Please dont flame me to bad but after reading through many threads my head is spinning. 

I am currently restoring a 1993 Mustang Coupe. I would like to add a tablet to act as a head unit. 

I am completely lost as to what I need to make the system complete. I want to run 2 10" class subs with 2 6x9 and 2 door speakers and finally two highs. 

I am NOT chasing the baddest system I can get, just one that sounds nice and has lots of flexibility. Hence the tablet with NAV Etc.....

Can someone please take the time to lay out exactly what I need to accomplish this.
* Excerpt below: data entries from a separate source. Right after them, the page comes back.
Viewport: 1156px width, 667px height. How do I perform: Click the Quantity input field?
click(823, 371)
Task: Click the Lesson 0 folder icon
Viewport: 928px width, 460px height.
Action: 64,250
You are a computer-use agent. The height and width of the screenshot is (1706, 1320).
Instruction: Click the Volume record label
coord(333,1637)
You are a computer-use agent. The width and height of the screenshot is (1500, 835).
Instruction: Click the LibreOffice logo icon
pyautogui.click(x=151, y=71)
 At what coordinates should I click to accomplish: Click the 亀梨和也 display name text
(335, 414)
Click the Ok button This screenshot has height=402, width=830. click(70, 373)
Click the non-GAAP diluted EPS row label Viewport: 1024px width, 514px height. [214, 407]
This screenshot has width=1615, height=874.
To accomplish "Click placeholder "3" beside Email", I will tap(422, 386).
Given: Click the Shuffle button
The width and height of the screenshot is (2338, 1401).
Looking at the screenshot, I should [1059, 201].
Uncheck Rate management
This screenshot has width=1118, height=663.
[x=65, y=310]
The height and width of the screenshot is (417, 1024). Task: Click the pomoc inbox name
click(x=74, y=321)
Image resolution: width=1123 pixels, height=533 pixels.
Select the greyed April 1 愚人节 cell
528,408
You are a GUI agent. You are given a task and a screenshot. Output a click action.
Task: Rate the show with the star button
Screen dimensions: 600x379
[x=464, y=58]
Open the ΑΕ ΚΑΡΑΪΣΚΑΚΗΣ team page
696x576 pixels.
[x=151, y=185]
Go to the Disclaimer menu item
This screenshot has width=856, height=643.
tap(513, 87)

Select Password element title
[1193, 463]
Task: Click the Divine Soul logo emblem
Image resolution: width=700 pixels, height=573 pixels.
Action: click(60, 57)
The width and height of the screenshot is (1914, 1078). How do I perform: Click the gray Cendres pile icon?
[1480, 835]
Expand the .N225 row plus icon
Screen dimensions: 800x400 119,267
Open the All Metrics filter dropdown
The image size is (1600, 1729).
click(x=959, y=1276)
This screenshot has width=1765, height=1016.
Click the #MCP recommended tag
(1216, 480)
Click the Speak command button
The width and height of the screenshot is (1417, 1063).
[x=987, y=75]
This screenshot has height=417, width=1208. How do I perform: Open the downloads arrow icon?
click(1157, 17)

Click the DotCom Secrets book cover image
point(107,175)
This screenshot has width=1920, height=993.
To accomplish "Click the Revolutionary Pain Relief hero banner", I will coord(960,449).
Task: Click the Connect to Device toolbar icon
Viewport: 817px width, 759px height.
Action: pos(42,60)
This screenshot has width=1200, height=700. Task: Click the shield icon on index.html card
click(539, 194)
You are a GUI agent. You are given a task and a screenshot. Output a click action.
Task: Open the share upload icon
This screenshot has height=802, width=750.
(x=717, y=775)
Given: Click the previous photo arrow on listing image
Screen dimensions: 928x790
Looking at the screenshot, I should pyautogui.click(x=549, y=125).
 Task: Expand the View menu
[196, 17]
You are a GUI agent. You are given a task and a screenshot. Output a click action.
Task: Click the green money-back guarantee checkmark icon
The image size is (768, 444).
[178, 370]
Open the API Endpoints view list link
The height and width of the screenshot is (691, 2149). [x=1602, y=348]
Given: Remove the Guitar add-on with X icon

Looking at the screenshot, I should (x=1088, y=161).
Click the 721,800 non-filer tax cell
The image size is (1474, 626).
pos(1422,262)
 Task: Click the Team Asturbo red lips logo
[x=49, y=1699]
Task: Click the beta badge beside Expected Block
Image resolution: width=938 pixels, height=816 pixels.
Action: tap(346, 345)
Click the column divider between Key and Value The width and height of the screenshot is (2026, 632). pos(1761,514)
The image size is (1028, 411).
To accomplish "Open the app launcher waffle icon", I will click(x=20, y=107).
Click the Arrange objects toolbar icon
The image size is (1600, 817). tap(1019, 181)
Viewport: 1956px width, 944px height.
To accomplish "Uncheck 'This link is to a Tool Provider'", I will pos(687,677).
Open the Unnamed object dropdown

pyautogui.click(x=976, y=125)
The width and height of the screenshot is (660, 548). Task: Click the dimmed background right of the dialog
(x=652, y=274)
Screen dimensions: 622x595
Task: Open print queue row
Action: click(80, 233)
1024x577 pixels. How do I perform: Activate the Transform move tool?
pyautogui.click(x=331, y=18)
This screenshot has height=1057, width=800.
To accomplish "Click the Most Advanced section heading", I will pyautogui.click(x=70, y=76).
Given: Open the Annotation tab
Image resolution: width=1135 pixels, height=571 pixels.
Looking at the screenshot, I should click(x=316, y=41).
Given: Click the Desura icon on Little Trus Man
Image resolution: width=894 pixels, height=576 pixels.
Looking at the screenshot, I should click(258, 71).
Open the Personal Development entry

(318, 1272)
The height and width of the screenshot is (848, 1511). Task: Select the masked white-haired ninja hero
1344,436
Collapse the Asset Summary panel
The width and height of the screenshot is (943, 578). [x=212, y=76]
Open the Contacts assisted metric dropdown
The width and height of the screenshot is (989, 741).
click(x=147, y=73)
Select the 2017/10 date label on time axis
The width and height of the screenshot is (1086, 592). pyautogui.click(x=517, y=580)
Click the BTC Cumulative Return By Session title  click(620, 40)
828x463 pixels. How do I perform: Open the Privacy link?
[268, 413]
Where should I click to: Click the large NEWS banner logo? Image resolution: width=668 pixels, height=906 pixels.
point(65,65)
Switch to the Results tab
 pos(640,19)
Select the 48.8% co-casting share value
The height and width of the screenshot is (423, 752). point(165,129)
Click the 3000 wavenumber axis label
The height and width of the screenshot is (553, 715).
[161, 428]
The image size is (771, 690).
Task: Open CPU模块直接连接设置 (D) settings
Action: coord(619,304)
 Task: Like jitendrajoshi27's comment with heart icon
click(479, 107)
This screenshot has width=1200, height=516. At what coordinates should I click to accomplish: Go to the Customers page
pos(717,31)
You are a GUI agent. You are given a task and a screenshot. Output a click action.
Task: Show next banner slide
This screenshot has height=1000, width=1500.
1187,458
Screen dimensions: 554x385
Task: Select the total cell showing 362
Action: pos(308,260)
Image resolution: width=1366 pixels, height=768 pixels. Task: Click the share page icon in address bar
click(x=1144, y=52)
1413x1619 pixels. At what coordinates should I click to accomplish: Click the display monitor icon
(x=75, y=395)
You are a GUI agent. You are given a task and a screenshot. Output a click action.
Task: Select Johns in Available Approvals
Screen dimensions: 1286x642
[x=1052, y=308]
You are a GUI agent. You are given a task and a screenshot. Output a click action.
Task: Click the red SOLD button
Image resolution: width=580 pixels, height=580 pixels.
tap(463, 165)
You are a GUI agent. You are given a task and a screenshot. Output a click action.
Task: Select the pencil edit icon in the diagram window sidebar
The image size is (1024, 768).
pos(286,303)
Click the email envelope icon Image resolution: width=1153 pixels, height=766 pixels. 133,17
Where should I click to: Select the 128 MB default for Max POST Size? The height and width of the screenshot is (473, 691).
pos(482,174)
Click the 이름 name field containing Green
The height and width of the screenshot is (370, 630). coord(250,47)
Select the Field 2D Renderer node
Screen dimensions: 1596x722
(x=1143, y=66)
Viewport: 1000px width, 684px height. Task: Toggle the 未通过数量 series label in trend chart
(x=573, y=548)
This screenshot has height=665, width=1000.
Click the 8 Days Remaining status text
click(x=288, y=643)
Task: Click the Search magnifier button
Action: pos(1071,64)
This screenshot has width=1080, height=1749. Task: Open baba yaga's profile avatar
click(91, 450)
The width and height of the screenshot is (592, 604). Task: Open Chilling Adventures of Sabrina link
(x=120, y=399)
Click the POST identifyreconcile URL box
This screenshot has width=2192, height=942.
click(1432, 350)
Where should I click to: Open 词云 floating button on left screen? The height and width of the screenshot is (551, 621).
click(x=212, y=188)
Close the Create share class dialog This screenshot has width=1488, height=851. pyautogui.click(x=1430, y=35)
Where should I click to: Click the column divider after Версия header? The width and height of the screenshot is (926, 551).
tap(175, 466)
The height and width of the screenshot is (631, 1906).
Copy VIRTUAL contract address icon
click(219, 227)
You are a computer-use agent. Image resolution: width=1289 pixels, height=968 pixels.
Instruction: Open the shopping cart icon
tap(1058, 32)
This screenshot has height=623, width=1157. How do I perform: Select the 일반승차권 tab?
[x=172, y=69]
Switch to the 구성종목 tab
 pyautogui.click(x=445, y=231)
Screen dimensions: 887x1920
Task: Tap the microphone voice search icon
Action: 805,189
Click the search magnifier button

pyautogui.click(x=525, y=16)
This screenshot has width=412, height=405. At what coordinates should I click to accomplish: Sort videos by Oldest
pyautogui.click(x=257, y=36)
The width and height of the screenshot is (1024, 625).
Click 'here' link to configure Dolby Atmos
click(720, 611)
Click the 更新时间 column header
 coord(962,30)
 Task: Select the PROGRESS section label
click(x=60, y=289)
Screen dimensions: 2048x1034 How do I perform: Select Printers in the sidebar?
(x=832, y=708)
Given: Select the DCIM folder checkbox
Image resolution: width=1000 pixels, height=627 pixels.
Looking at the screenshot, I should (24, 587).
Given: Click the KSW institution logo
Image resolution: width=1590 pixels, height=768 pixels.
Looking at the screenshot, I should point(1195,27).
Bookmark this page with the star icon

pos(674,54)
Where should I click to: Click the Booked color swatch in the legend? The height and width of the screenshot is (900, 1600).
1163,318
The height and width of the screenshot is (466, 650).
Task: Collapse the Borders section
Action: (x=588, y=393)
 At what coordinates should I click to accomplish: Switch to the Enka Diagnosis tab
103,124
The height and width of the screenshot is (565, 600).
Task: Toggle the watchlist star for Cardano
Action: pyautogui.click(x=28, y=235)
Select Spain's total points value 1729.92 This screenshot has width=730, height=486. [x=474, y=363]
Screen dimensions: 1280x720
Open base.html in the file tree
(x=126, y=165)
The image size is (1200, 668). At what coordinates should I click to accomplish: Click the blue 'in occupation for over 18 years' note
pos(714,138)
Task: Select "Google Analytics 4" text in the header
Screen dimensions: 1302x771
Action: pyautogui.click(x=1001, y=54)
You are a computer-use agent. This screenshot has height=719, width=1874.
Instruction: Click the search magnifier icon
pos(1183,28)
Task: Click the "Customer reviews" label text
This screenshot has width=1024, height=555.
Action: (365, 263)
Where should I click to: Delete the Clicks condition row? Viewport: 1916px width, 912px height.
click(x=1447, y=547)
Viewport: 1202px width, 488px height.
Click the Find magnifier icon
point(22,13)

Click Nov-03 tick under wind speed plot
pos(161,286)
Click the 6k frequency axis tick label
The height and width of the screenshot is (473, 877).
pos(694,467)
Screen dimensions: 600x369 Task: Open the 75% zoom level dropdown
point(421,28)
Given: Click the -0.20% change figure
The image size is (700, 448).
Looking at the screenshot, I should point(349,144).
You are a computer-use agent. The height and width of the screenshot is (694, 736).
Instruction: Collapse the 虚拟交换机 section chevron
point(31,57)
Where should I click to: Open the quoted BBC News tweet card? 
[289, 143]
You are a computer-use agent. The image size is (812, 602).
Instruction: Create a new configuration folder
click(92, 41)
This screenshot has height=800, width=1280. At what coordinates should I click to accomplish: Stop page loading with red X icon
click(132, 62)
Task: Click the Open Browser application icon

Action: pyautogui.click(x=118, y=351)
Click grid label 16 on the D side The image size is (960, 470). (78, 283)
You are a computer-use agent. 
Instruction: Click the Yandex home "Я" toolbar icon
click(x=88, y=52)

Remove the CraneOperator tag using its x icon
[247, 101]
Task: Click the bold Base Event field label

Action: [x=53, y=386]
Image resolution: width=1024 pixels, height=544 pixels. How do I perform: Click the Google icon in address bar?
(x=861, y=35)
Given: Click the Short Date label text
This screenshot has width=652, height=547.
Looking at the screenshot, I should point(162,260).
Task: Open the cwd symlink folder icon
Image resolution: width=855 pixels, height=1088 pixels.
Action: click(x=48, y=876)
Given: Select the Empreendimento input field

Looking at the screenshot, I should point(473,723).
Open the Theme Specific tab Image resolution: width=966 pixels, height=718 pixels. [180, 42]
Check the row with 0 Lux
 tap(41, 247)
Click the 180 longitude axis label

I would be truly grateful. 

Von


----------



## darkmatter (Jun 20, 2012)

I'm no technical wizard but I'm not sure that you can just use a tablet for a head unit or if it would be worth it. It would be easier and cheaper to just get a cheaper head unit and hook an Ipad or some other tablet up to it. Most tablets can charge and get power off a dc plug but the big question is how are you going to hook up all the speakers (at least 8 wires) to the Tablet. I have seen online where a shop did a custom dash for someone to have an Ipad hooked to an aftermarket head unit. It looked good but I bet it cost a pretty penny. Anyway good luck. Sorry that I wasn't much help.


----------



## Schizm (Jun 12, 2011)

darkmatter said:


> I'm no technical wizard but I'm not sure that you can just use a tablet for a head unit or if it would be worth it. It would be easier and cheaper to just get a cheaper head unit and hook an Ipad or some other tablet up to it. Most tablets can charge and get power off a dc plug but the big question is how are you going to hook up all the speakers (at least 8 wires) to the Tablet. I have seen online where a shop did a custom dash for someone to have an Ipad hooked to an aftermarket head unit. It looked good but I bet it cost a pretty penny. Anyway good luck. Sorry that I wasn't much help.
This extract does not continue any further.